How wrong I was! Someone had simply forgotten to mail the invitations to the memorial service. And far from fizzling out, Cecil's star has been very much in the ascendant these last six years. Too often dismissed in his lifetime as a frivolous pasticheur of the frivolous Baron de Meyer, Cecil has emerged as a natural photographer of great originality and sensibility whose influence crops up again and again in the work of eminent contemporaries. Successive auction sales of his stash of photographs and scrapbooks and drawings have done much to propagate his fame. And now we have a full-scale life, Cecil Beaton: A Biography, by Hugo Vickers (Little, Brown). Alas, Mr. Vickers has been so faithful to Beaton's diaries (145 volumes written over more than fifty years) that he diminishes his protagonist. For although an excellent case can be made for this sacred monster, Vickers does not begin to make it. Fortunately, another publication, Beaton in Vogue, by Josephine Ross (Clarkson N. Potter), to be published next month, captures the strengths and limitations of Cecil's ephemeral spirit. But no book, not even memory, can do justice to the snap, crackle, and hiss of Beaton's queer, dandyish wit: wit which at its best rivaled the firework brilliance of Jean Cocteau, and which harks back to the paradoxes of Wilde and the tradition of high-camp malice whose tone is first heard in Restoration comedy.
Besides wit, illusionism played a major role in Cecil's makeup, also improvisation. At a time when more serious practitioners of the arts were intent on making nothing out of something, Cecil was obsessed with making something out of nothing. Witness those early photographs in which he adapts the props and cliches of the old-time portraitist—the velvet drapes, the aspidistra on a plinth, the not-to-be-sat-upon chair—to his own evocative purposes.
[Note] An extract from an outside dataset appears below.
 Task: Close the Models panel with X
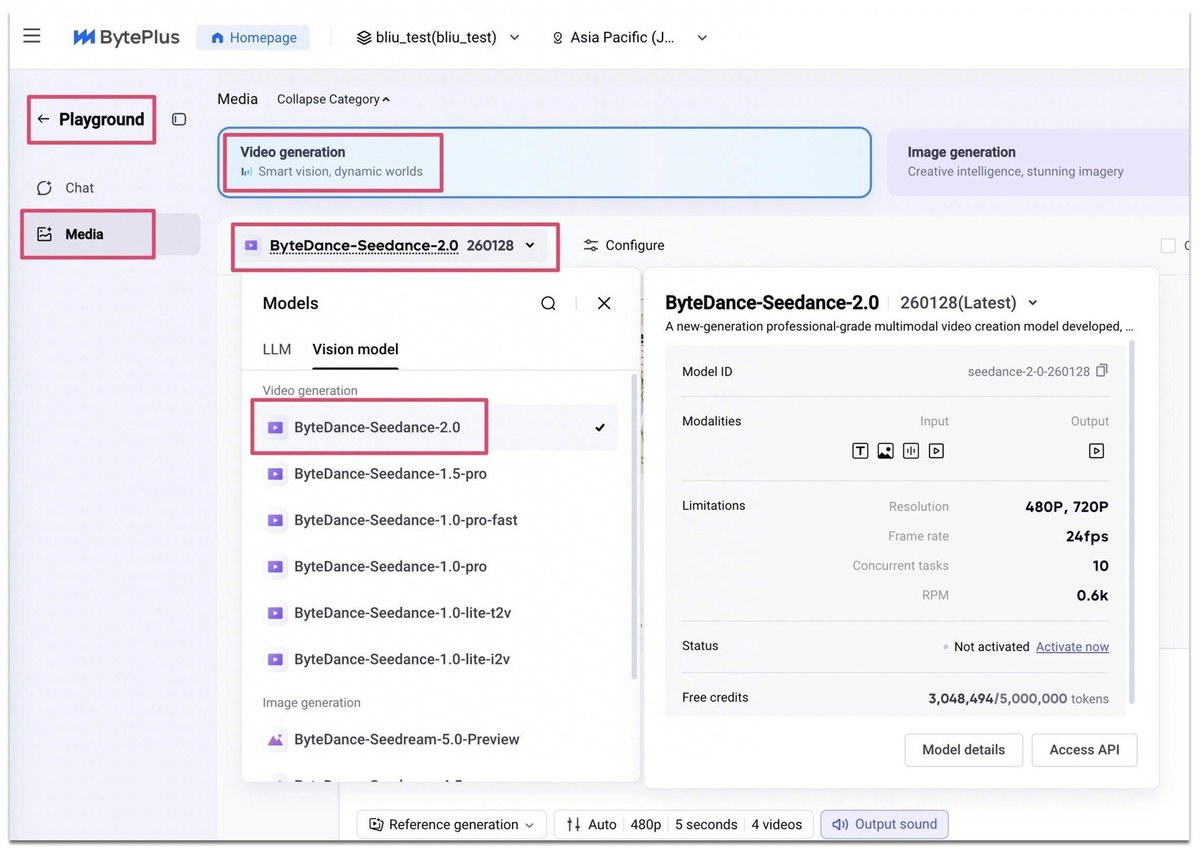pyautogui.click(x=604, y=303)
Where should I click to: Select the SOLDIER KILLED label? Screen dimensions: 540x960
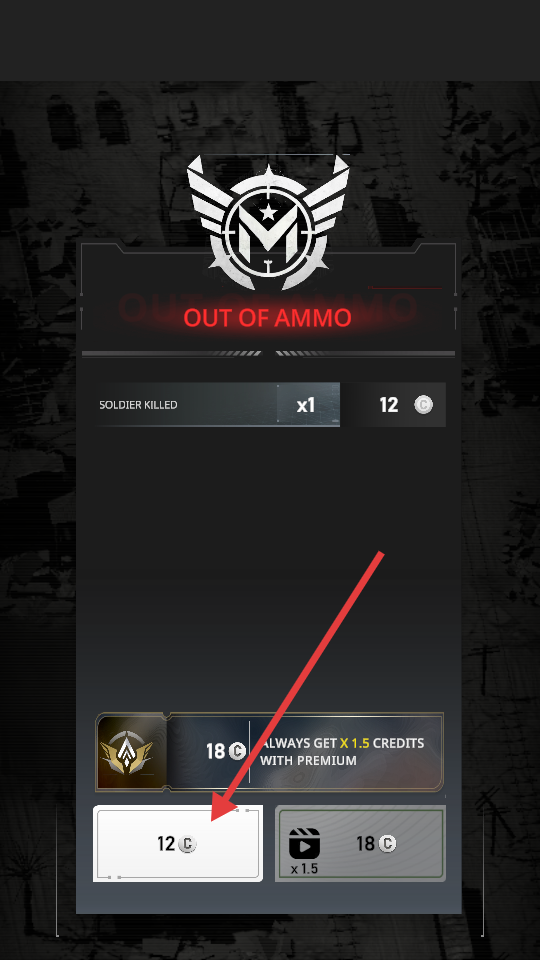[138, 405]
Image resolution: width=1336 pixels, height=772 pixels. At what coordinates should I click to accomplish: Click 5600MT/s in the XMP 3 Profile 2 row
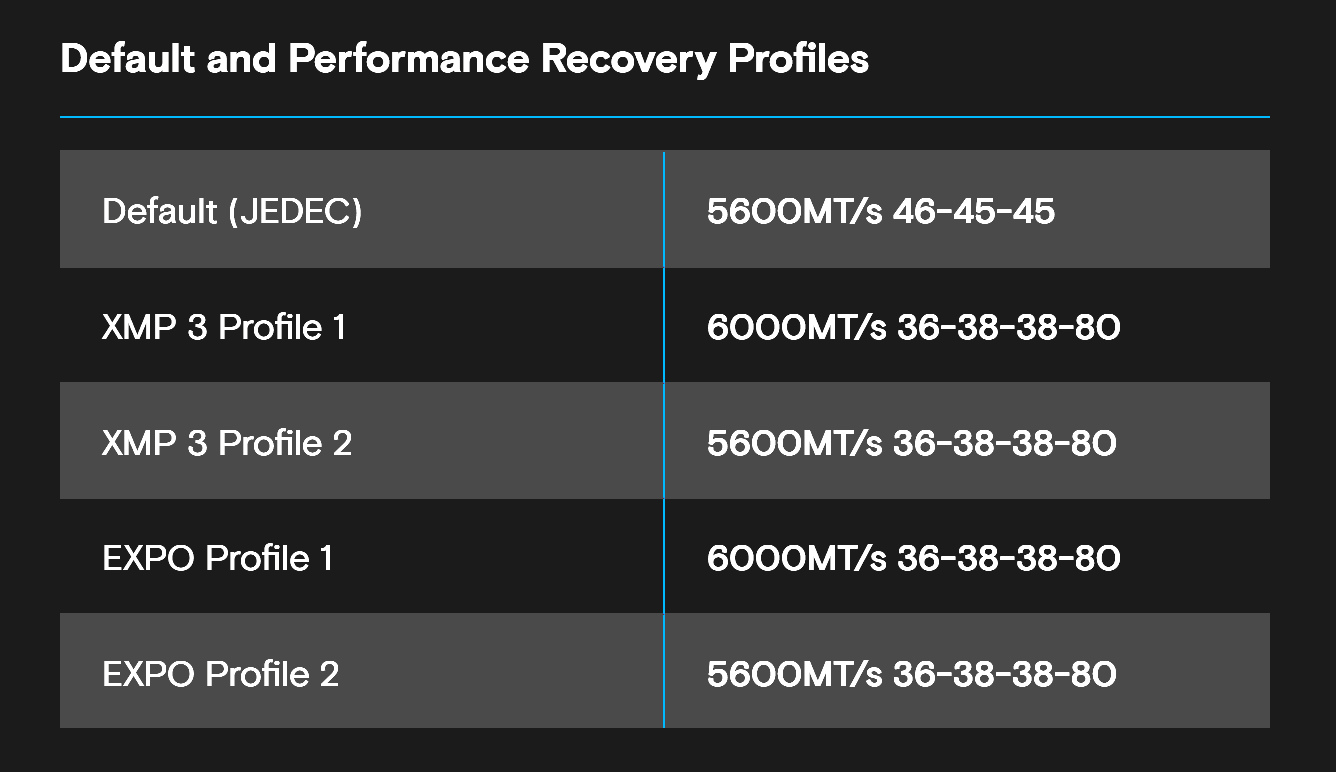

The "Picturesque" tradition at its last gasp. Cecil's sylvan settings in the dix-huitième manner were conjured out of silver mackintosh, bits of tinsel, and Michaelmas daisies dangling from the ends of billiard cues. As for those bun-faced girls of good family posing romantically in the foreground, it is hard to believe that they are the very same hung-over Bright Young Things whom Evelyn Waugh was simultaneously portraying in Decline and Fall and Vile Bodies.
And how deftly Cecil applied similar illusionistic methods to himself. The arbiter elegantiae of later years was entirely self-invented. In his early days he was a pretty but petulant youth who, when not fooling around with a camera, worked as a stringer for a gossip columnist, the Waugh-like Mrs. Whish. Anything was preferable to the family timber business, which was run by Cecil's dreadful North London daddy, "an annoying old fool and rather a common fool at that," according to his son. Mummie was not much better—genteel and too concerned with upward mobility— until Cecil did her over from toque to shoe buckles.
Cambridge had brought Cecil out of the closet with a vengeance. In his pastel accessories, heavy makeup, and lacquered fingernails (one of them an inch and a half long), he was the parody of William Plomer's "rose-red sissy half as old as time": forever swishing around in picture hats, trying to lure inebriated undergraduates into bed, but only if their blood was blue enough. "I'm the Gladys Cooper [Lily Elsie, Lillie Langtry, Gaby Deslys] of my time," he would boast in his weary, nasal drawl—like nylon ripping.
It did not take a social climber as dedicated as Cecil long to realize that the drag had to go. And so back to the closet it went—not to re-emerge (e.g., his brilliant self-portrait as Lady Mendl) until he felt more comfortable about his sexual orientation. But the self-contempt and sexual conflicts that Cecil himself diagnosed so accurately proved in the long run to be a plus rather than a minus. ("I have always hated fairies collectively," he told the designer Charlie James. "They frighten and nauseate me and I see so vividly myself shadowed in so many of them.") His fears fueled the rocket of ambition that propelled him into social and professional orbit, although there was the occasional setback. During Lord Herbert's coming-of-age party at Wilton—the family's great seventeenth-century house—the twenty-three-year-old Cecil was pounced upon by three drunken "hearties" and thrown, white tie and all, into the river that ran through the park. Cecil returned dripping to the ball, vowing that he would get even with them. Get even he did. By dint of sheer hard work and self-made charm he soon had the brighter members of the aristocracy, not to speak of cafe society on both sides of the Atlantic, eating out of his hand, vying not just for his services but for his company. Similar conflicts involving social and sexual shortcomings helped to propel another gifted North London boy: Evelyn Waugh. How he and Cecil loathed each other!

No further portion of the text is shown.